INPUT RECORDS section start

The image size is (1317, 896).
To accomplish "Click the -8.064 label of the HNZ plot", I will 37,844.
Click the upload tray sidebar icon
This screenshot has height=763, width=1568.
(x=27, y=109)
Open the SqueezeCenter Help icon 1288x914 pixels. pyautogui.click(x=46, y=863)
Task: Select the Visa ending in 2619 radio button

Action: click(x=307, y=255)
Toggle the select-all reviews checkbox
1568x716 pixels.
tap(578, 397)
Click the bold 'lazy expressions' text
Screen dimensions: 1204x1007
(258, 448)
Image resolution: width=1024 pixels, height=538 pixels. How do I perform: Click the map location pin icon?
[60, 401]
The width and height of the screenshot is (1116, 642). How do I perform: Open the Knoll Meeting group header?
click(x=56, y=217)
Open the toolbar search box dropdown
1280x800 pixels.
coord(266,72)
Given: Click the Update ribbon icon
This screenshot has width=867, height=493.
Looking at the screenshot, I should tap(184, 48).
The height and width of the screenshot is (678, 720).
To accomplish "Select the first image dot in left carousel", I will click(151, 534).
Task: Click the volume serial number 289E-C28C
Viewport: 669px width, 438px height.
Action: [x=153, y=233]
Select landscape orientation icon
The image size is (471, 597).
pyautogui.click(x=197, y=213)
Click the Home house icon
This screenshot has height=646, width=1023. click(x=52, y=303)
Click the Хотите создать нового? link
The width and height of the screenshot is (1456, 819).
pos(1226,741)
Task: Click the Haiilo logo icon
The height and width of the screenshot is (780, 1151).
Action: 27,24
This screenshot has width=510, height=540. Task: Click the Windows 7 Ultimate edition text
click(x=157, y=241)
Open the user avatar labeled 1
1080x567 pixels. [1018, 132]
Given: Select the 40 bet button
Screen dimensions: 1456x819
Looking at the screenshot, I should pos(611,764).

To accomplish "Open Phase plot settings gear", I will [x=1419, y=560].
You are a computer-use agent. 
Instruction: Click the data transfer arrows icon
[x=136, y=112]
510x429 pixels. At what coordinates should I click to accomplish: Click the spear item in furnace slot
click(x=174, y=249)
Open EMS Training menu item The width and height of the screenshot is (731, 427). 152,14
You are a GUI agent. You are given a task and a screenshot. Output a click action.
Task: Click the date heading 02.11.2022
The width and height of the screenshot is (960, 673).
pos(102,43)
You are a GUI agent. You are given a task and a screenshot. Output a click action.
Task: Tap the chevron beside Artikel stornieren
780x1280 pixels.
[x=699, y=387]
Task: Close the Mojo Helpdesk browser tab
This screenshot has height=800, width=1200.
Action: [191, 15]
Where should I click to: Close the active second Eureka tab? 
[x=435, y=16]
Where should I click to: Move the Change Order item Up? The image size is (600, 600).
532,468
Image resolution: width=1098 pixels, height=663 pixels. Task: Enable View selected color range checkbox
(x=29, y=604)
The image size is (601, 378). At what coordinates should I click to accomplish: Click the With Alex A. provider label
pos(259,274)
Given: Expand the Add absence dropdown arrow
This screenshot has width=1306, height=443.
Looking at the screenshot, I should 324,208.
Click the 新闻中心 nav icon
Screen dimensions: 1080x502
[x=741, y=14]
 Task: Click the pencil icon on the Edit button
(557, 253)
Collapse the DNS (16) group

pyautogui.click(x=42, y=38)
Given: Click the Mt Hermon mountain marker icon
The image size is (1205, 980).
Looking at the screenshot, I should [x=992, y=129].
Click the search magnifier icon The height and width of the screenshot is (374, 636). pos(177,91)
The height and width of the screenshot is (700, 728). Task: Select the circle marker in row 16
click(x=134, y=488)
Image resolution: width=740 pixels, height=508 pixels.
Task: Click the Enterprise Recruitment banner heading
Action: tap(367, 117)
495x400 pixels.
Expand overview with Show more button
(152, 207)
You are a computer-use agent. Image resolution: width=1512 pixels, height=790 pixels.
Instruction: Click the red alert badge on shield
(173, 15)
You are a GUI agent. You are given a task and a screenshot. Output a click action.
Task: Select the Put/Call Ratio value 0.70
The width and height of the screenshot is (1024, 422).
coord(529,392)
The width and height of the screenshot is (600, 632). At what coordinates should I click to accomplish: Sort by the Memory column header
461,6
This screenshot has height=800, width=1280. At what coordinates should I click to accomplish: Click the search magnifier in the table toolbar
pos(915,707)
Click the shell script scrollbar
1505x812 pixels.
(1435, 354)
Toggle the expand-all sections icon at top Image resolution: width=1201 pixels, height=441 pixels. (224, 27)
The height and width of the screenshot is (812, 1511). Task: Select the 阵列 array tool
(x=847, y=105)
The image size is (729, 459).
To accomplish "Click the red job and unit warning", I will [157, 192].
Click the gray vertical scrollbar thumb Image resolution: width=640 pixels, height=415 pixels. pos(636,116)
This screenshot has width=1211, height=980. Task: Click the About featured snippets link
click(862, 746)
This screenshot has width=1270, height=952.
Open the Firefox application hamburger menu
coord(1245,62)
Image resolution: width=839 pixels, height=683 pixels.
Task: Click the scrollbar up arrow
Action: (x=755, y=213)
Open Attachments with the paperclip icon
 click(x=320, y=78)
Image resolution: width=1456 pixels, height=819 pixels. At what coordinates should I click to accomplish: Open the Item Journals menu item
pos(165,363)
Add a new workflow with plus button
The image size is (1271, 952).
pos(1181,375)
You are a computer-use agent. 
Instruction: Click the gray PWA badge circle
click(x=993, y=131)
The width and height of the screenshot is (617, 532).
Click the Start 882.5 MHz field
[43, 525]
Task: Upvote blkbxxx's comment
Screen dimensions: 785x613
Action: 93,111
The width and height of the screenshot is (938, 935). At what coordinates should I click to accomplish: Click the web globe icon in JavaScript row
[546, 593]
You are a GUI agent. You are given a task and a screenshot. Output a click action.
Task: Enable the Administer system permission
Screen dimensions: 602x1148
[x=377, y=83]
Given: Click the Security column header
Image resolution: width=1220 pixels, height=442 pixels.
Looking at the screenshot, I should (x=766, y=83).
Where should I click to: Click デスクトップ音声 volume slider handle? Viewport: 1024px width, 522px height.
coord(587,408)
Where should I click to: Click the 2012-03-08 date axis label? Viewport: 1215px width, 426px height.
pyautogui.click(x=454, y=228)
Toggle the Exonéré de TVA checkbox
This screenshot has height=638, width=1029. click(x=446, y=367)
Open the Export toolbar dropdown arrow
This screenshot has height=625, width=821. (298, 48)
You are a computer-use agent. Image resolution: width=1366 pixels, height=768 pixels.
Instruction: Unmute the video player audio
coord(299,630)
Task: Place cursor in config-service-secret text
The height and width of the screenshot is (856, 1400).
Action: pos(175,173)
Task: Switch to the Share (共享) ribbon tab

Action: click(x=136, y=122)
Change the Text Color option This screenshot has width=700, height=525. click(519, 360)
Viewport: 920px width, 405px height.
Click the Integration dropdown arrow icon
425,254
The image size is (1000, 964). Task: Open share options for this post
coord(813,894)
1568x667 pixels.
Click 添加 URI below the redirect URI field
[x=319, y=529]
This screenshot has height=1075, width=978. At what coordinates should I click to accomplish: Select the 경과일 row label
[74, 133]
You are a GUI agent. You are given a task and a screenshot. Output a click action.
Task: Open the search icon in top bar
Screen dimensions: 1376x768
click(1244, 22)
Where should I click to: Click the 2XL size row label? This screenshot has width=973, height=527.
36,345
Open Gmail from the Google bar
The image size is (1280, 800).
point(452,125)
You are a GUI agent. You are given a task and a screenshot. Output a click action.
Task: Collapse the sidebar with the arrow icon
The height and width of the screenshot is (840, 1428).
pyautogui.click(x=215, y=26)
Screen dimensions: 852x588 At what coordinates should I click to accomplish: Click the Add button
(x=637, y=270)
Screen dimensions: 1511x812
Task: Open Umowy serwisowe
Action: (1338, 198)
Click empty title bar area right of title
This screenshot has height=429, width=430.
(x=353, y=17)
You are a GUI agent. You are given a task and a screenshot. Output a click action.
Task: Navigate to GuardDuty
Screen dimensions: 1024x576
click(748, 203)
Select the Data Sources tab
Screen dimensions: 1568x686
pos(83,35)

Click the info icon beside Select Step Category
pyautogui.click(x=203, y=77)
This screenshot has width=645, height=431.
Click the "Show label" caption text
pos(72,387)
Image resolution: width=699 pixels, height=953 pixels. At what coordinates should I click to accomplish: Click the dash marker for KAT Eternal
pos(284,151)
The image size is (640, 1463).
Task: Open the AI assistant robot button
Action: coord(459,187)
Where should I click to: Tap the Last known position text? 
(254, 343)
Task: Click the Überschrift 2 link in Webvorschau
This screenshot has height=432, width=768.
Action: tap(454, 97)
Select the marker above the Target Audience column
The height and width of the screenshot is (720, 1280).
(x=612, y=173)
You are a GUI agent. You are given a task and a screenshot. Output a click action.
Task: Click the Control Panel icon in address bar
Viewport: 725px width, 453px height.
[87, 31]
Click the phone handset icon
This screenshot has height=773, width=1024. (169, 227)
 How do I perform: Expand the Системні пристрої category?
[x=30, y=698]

INPUT RECORDS section end

• WHAT IS NEEDED
Starting at the line that has "Where should I click to: Click the 2XL" in the records above, restate word for word every line until the one that has "Task: Click the Control", and include that one as well.

• RESPONSE BOX
Where should I click to: Click the 2XL size row label? This screenshot has width=973, height=527.
36,345
Open Gmail from the Google bar
The image size is (1280, 800).
point(452,125)
You are a GUI agent. You are given a task and a screenshot. Output a click action.
Task: Collapse the sidebar with the arrow icon
The height and width of the screenshot is (840, 1428).
pyautogui.click(x=215, y=26)
Screen dimensions: 852x588 At what coordinates should I click to accomplish: Click the Add button
(x=637, y=270)
Screen dimensions: 1511x812
Task: Open Umowy serwisowe
Action: (1338, 198)
Click empty title bar area right of title
This screenshot has height=429, width=430.
(x=353, y=17)
You are a GUI agent. You are given a task and a screenshot. Output a click action.
Task: Navigate to GuardDuty
Screen dimensions: 1024x576
click(748, 203)
Select the Data Sources tab
Screen dimensions: 1568x686
pos(83,35)

Click the info icon beside Select Step Category
pyautogui.click(x=203, y=77)
This screenshot has width=645, height=431.
Click the "Show label" caption text
pos(72,387)
Image resolution: width=699 pixels, height=953 pixels. At what coordinates should I click to accomplish: Click the dash marker for KAT Eternal
pos(284,151)
The image size is (640, 1463).
Task: Open the AI assistant robot button
Action: coord(459,187)
Where should I click to: Tap the Last known position text? 
(254, 343)
Task: Click the Überschrift 2 link in Webvorschau
This screenshot has height=432, width=768.
Action: tap(454, 97)
Select the marker above the Target Audience column
The height and width of the screenshot is (720, 1280).
(x=612, y=173)
You are a GUI agent. You are given a task and a screenshot. Output a click action.
Task: Click the Control Panel icon in address bar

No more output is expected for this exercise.